What you need to do:
Every line in the data below that includes "computer" belongs in the answer, copied as it stands.

**** Extracted material ****

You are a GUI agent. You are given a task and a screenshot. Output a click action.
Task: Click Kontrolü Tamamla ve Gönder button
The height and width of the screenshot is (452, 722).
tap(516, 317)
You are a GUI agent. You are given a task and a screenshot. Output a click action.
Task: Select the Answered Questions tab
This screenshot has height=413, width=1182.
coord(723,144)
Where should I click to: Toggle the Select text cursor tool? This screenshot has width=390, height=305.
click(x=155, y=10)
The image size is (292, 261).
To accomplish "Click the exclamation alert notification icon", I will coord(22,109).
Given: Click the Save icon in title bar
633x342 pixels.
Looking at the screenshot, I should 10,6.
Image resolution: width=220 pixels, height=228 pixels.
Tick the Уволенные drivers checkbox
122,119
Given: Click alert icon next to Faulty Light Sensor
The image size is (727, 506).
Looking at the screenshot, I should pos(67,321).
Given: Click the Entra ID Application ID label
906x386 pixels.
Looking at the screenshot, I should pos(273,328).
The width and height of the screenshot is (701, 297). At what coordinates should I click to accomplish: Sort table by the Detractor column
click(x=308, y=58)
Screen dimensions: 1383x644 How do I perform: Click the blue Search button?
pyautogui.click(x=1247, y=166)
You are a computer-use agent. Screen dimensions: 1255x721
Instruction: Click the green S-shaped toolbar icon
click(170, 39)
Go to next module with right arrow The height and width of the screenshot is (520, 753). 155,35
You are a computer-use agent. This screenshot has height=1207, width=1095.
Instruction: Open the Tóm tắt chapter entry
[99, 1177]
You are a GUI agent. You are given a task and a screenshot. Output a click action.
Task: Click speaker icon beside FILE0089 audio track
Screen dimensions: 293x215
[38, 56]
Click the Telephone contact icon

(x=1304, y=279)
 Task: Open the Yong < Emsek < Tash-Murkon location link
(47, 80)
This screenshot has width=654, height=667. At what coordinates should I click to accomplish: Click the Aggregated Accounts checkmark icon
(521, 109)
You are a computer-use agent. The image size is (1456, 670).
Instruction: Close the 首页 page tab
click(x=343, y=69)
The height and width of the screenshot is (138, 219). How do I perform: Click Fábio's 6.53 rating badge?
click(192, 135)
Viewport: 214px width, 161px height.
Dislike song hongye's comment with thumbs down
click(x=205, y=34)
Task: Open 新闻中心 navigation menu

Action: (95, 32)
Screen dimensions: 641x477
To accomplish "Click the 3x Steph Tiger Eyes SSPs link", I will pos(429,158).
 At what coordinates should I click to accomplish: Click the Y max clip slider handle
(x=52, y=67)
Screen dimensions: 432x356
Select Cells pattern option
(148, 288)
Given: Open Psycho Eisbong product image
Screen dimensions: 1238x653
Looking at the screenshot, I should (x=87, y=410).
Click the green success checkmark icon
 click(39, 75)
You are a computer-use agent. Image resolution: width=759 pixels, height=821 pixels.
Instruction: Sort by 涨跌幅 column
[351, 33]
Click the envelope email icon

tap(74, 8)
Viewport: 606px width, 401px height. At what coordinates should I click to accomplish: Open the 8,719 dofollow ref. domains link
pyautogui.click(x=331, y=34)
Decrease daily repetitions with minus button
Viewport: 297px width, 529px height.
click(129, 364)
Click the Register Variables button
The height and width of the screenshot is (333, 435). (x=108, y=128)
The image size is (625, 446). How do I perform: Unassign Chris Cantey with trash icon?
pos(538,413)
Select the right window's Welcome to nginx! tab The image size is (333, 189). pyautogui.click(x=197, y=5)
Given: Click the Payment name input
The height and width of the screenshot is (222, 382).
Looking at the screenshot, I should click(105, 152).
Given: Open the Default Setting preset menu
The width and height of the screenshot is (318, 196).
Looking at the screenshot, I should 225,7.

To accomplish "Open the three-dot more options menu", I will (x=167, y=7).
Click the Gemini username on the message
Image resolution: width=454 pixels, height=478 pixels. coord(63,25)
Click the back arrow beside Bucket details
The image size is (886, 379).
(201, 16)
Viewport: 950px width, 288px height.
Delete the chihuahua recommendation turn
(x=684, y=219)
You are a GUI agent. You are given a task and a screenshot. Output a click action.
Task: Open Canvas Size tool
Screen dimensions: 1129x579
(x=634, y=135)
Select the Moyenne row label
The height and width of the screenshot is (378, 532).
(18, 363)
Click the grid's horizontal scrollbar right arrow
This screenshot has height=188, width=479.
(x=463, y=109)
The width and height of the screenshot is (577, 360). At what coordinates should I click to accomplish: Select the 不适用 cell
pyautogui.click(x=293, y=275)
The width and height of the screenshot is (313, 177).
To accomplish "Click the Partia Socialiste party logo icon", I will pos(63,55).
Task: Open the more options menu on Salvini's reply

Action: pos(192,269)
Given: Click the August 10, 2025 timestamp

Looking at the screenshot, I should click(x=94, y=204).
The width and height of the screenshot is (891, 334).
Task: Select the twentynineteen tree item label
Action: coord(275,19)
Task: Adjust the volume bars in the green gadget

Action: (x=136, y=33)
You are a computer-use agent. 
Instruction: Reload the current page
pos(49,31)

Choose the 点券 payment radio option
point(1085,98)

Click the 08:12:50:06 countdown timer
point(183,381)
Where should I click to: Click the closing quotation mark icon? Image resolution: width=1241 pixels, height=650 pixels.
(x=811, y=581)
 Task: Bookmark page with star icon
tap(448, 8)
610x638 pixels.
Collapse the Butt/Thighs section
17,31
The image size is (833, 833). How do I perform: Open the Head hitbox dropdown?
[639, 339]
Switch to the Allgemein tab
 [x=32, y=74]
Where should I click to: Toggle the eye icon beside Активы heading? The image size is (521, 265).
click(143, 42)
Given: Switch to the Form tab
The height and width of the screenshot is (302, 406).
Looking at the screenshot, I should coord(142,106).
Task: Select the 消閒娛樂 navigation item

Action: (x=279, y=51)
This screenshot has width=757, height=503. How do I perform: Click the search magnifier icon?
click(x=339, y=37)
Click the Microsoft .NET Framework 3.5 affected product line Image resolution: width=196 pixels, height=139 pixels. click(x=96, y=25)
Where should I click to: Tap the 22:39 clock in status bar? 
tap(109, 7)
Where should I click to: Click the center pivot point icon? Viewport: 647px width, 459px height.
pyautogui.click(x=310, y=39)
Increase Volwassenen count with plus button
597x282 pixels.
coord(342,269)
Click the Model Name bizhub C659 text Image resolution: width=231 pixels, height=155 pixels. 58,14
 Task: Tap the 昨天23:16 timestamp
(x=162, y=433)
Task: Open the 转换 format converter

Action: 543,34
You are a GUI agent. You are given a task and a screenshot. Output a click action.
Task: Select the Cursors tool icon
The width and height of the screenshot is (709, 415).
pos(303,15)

****

Answer section:
You are a computer-use agent. Screen dimensions: 1255x721
You are a computer-use agent. This screenshot has height=1207, width=1095.
You are a computer-use agent. The image size is (1456, 670).
You are a computer-use agent. Image resolution: width=759 pixels, height=821 pixels.
You are a computer-use agent. 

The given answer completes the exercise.